These three things will destroy finding our new purpose
Updated: Jan 6
In her new book, “Option B”, Sheryl Sandberg* lists three things that stunt recovery from this tragedy of losing this significant person in our life.
The belief that we are at fault.
The belief that an event will affect all areas of our life
The belief that the aftershocks will last forever.
“The three P’s play like the flip side of the pop song “Everything is Awesome” – “Everything is Awful”. The loop in our head repeats, “It’s my fault this is awful. My whole life is awful. And it’s always going to be awful.””
These feelings are normal.
To give into these feelings and to let them rule our life is what becomes the destroyer of our healing.
On the night before Terry passed, she had fallen and hit her head. When I checked it, it didn’t look bad. So, she went to bed, and I checked on her a little later, after I went to bed. I awoke to her struggled breathing at 3:30 and she didn’t recover.
When at the hospital, I was suffering through so many thoughts and feelings, emotions and numbness. My honey was in that hospital room, and I felt so much fear that I was losing her. Afterwards, I started the “what if” questions. What if … What If… Too many to describe, and too many that will bring up another round of remorse. What I did, eventually, reconcile with was that this was God’s timing for her. Many of my medical friends explained that the head bleed was so severe, that nothing would have helped. As I reflected on our life, I started to realize how strong of a lady she was; putting up with so many trials, troubles, and circumstances. All the while, never a complaint; always a smile and an encouragement to me and so many around me. My lady had spent 45 years with me. These were the best 45 years of my life. What I can dwell on is that, not beating myself up over something that I couldn’t control. I can’t, and won’t, take it personal.

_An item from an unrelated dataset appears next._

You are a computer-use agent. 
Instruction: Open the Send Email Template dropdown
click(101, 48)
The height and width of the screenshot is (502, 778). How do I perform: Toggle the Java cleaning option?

As this grief continues, I often find myself wondering how I am going to replace a “45 year hole” in my life. Will these feeling continue, forever. Well, yes, these feelings will continue forever. But the feeling that I describe here are not the feelings of hopelessness. But, feelings of love, happiness, memories of good times, seeing her smile in so many things. Feelings of joy (yes, that is starting back into my life) when I sit in “our spot” and gaze at a lake, river, stream, and ocean. When I do these things, I remember how much she loved to look at the water; even when traveling down the highway at 70 miles an hour trying to spot a quick glance at a water fall. This pervasiveness is in all parts of my life. I still hurt when I think of her. And, I can feel her joy in so many areas of my life.
The aftershocks of grief continue every day. This, too, is normal. In the song “You Make Me Brave”, by Amanda Cook, there is a verse. “Your love in wave after wave crashes over me”. When I heard this, it got me to thinking. Like the ocean waves, my grief keeps crashing over me from time to time. The waves of grief, like the waves of God’s love, crashing over me, are washing me cleaner as the days progress.
Today, these waves provide me with God’s comfort. I know it is OK to cry, laugh, love, remember, and cry out to God. The waves of Grief may be permanent, but God is using these as a cleansing stream to, as the song says, Make Me Brave.
As I continue down this new path in life:
I am taking it personal. I want to fulfill the life that my honey and I started and to live up to the promise I made to her to live my life in service as an honor to her memory.
I am using these feelings and this experience to allow this change in my life to be pervasive. To invade every part of my being to push me and motivate me to remember that this is not a 45 year hole, but 45 years of love, life, happiness, memories, and to use these in my efforts to find my new purpose in life; a purpose that is an honor to my honey and to my God.
While these feelings are Permanent, the permanency of all the good things are what I am working on to be the relevant parts of this new life. A life that keeps my honey in my heart, but also allows me to be me.
As I saw in another post – “Celebrate the life of your deceased by living yours”.